Noll ise nöroteknolojinin insan beyni ile makineyi birleştiren nörosilahları oluşturmaya başladığını vurgulayarak, özellikle çatışma ve savaş durumlarında uygulanan Cenevre Konvansiyonu md. 48 (Ayırt Etme Kuralı) ve Uluslararacı Teamül Hukuku Çalışması md. 14 (Orantılılık) düzenlemelerinin yetersiz kaldığını, dolayısıyla nörosilah kullanımının Uluslararası İnsan Hakları kapsamı dışında kalacağını savunmuştur.
Nöroteknolojinin çeşitli alanları etkileyeceği düşünüldüğünde yeni hukuki düzenlemelerin sadece insan hakları boyutunda kalmayacağı, bu değişimin özel hukuk ve ceza hukuku gibi alanlarda da görüleceği belirtilmelidir.
Çözüm: Nöroteknoloji alanında hukuki düzenlemelerin yapılabilmesi için, öncelikle bu konuda uzman olan hukukçuların sayısı arttırılmalıdır. OECD gibi uluslararası kuruluşlar, nöroteknoloji alanında seminerler düzenleyerek bu alanda farkındalığı arttırmaktadır. Ayrıca The Royal Society gibi bilimsel topluluklar, hukuk ve nöroteknoloji alanlarında sadece uluslararası konferansların düzenlenmesini yetersiz bularak, üniversitelerin hukuk fakültelerinde bu konuya özgü derslerin açılmasını ve aynı zamanda mevcut hukukçuların bu konuda eğitilmesi için barolarla işbirliği gerçekleştirilmesini tavsiye etmektedir.
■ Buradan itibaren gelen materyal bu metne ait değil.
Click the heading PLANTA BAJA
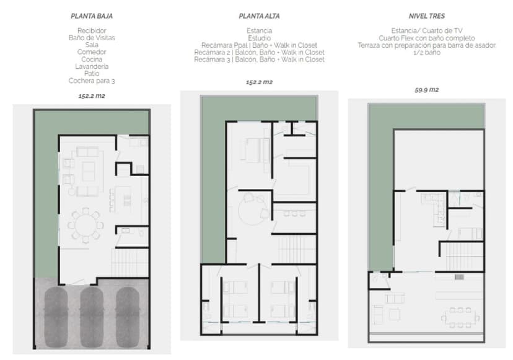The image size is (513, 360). pyautogui.click(x=92, y=16)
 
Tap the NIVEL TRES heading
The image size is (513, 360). pyautogui.click(x=427, y=16)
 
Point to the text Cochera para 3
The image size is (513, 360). pyautogui.click(x=92, y=81)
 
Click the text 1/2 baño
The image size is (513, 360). pyautogui.click(x=426, y=53)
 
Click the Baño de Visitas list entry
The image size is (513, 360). pyautogui.click(x=92, y=37)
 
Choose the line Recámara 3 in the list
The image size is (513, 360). pyautogui.click(x=259, y=60)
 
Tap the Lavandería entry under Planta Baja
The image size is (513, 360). pyautogui.click(x=92, y=66)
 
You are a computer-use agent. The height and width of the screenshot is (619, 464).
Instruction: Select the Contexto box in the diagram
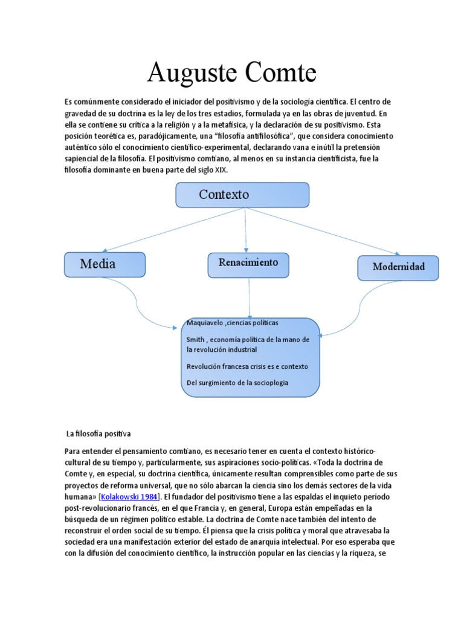pos(242,195)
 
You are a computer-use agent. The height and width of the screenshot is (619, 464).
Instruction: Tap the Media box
pos(105,264)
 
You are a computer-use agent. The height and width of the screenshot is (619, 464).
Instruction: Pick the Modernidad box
pos(398,267)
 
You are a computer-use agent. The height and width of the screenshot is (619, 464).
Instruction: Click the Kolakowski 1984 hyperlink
pos(129,496)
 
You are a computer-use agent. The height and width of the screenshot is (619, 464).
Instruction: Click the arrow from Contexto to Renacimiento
pos(246,230)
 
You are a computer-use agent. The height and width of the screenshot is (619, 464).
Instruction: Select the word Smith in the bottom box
pos(196,340)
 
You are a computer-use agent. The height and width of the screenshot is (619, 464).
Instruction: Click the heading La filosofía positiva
pos(98,433)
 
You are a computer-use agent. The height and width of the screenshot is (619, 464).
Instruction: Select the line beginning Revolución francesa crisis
pos(247,366)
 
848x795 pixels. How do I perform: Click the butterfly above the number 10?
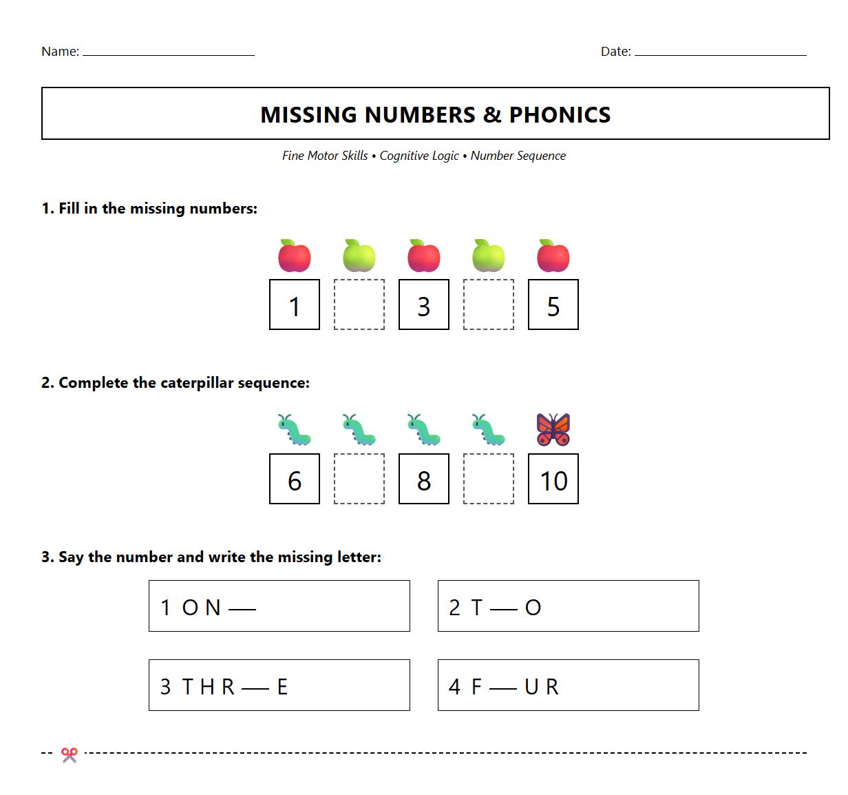[553, 429]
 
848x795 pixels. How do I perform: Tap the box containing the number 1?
[295, 304]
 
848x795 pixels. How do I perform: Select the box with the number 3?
[424, 304]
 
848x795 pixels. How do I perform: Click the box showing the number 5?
[553, 304]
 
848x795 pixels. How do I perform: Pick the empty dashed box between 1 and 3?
[359, 304]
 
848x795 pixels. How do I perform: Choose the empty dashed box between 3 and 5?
[489, 304]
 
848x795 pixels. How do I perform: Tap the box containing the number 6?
[295, 479]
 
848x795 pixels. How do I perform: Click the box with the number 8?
[424, 479]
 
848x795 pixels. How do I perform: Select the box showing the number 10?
[553, 479]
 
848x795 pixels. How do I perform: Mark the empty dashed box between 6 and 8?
[359, 479]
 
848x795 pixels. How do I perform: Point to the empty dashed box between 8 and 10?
[489, 479]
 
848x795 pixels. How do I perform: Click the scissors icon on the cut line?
[69, 755]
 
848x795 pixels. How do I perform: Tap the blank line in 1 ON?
[242, 609]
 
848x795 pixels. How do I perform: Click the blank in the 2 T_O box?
[504, 609]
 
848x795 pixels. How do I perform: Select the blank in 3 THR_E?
[255, 688]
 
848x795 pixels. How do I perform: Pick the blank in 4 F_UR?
[502, 688]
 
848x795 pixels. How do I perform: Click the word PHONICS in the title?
[560, 114]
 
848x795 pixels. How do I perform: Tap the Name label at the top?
[60, 52]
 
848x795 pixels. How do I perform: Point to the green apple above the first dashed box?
[359, 256]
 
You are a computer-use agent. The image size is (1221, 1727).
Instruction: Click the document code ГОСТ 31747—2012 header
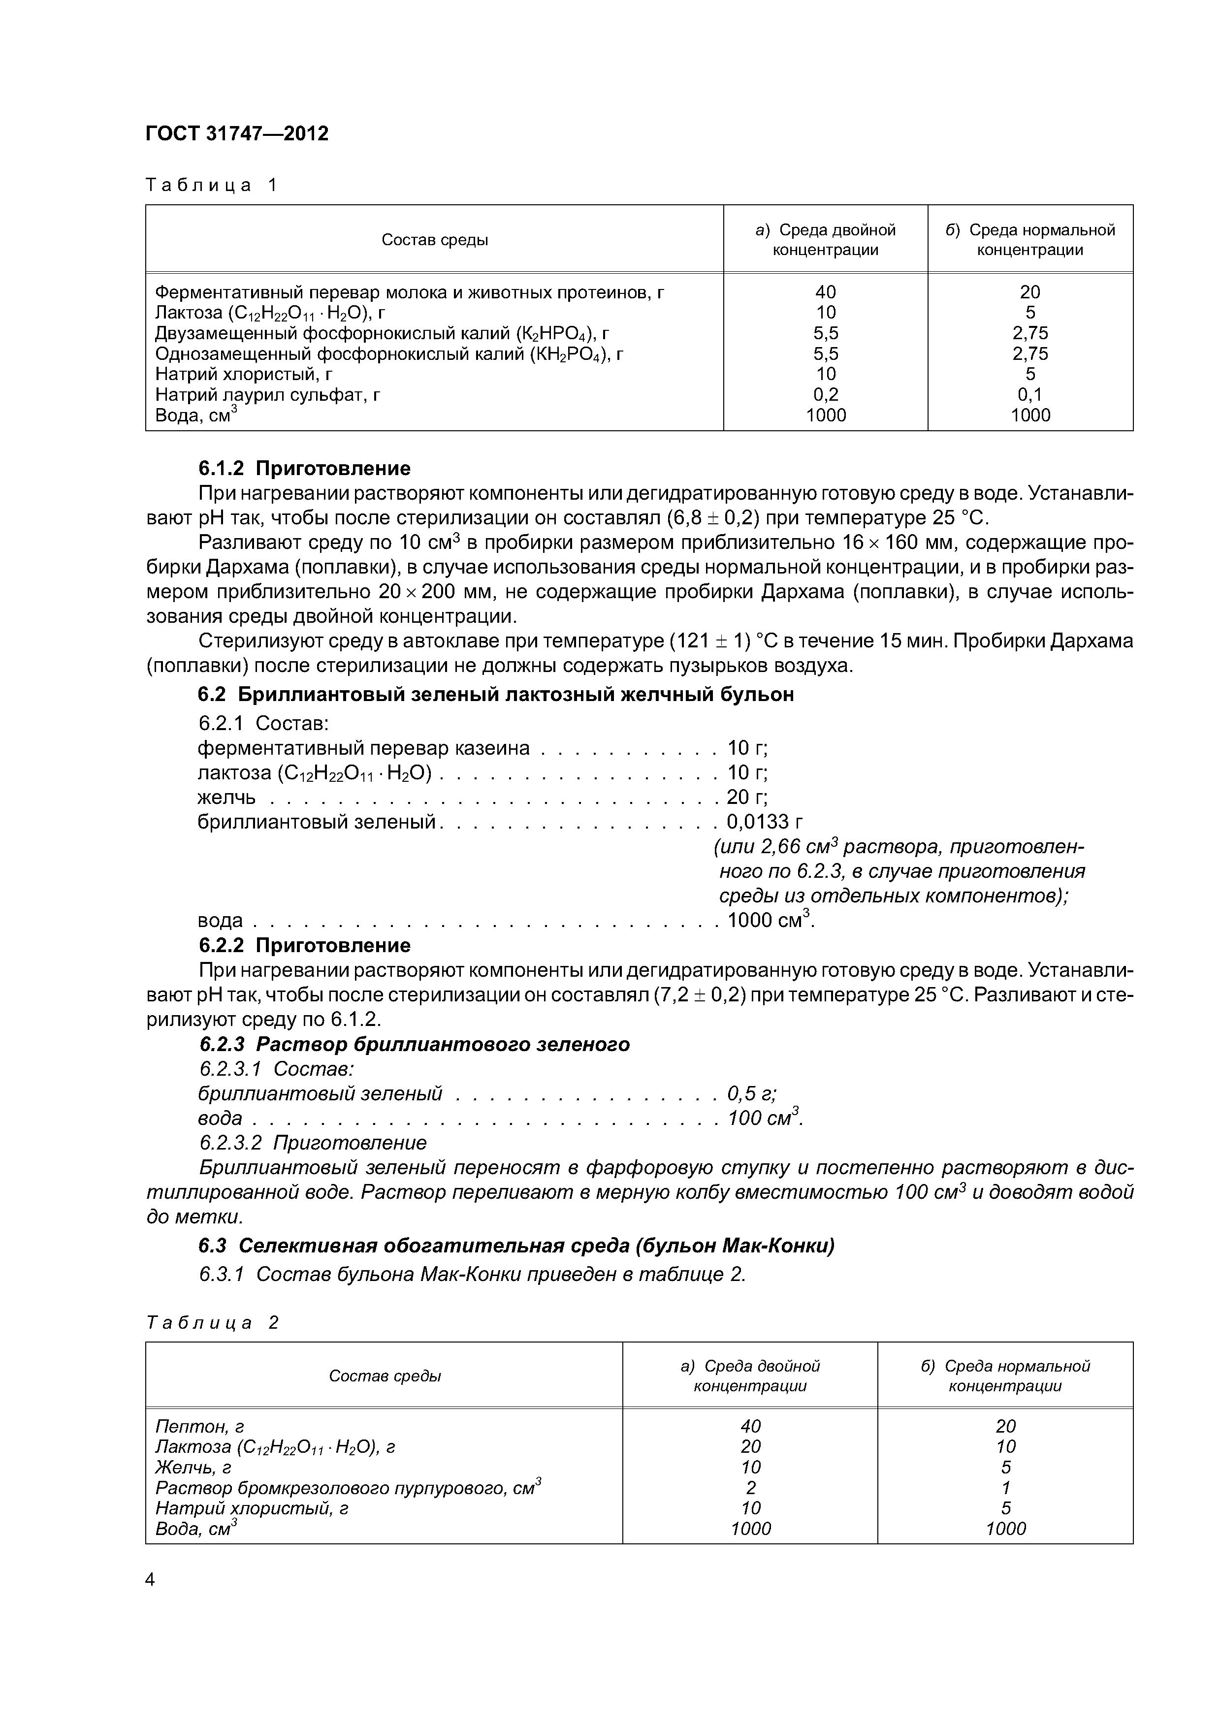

Nöroteknoloji, hukukun işleyişini ve geleceğini şekillendirebilir: Nöroteknoloji, sadece yeni hukuki düzenlemelere yol açmayıp, aynı zamanda diğer disiplinlerle bir araya gelerek hukukun geleceğini değiştirebilecek bir etkiye sahiptir. The Royal Society, nöroteknolojinin hukukun işleyişini ve geleceğini gerçek anlamda değiştirebilmesi için; davranışsal genetik, psikoloji, davranış bilimi ve sosyoloji gibi farklı disiplinlerle birlikte çalışılması gerektiğini belirtmiştir. Dr. Stephen Rainey, nöroteknolojinin daha tam anlamda karmaşık düşünceleri okuyabilecek boyuta gelmediğini belirterek, böyle bir boyuta ulaşılsa bile, sadece beyinden alınan elektrik sinyalleri aracılığıyla zihinsel aktivitelerin açıklanmasının –zihnin beyinden çok daha geniş olması ve beyin ile sınırlı olmaması nedeniyle- problem teşkil ettiğini söylemiştir. Sadece zihin okuyarak davranışların tamamen açıklanamayacağı görüşünü destekleyen The Royal Society, İngiliz Hukuku’nda cezai sorumluluğun 10 yaşında başladığını vurgulayarak; daha 10 yaşında bir çocuğun beyinsel gelişiminin tamamlanmamış olduğunu, önem teşkil eden nöral ağların 20 yaşına kadar oluşabildiğini, dolayısıyla sadece beyin okuma yöntemiyle elde edilen verilerin bu tip durumlarda isabetsiz olabileceğini savunmuştur. Diğer yandan Claydon, zihin okuma teknolojisinin gelişerek daha isabetli sonuçlar veren bir hale geldiği zaman ilk olarak adli psikiyatri ve hukuk alanlarını etkileyeceğini belirtmiştir. Claydon’a göre nöroteknoloji sayesinde yargılamada objektiflik geliştirilerek daha kesin sonuçlara ulaşılabilir. Günümüzde poligraf (yalan makinesi) yöntemi hukuk sistemlerinde kesin delil niteliğinde değildir. Claydon, nöroteknolojinin poligraf gibi yöntemlerden daha üstün olması nedeniyle beyinden alınan verilerin kesin delil niteliğine sahip olabileceğini öne sürmüştür. The Royal Society ise, İngiltere ve A.B.D.’de yargılama aşamasında nöroteknoloji yoluyla delil elde edilebilmesine vurgu yaparak, günümüzde nöroteknoloji yoluyla elde edilen delillerin İngiliz Hukuk Komisyonu (“Law Commission [England and Wales]”) tarafından düzenlenen “Admissibility of Expert Scientific Evidence” kurallarına tabi olduğunu söylemiştir.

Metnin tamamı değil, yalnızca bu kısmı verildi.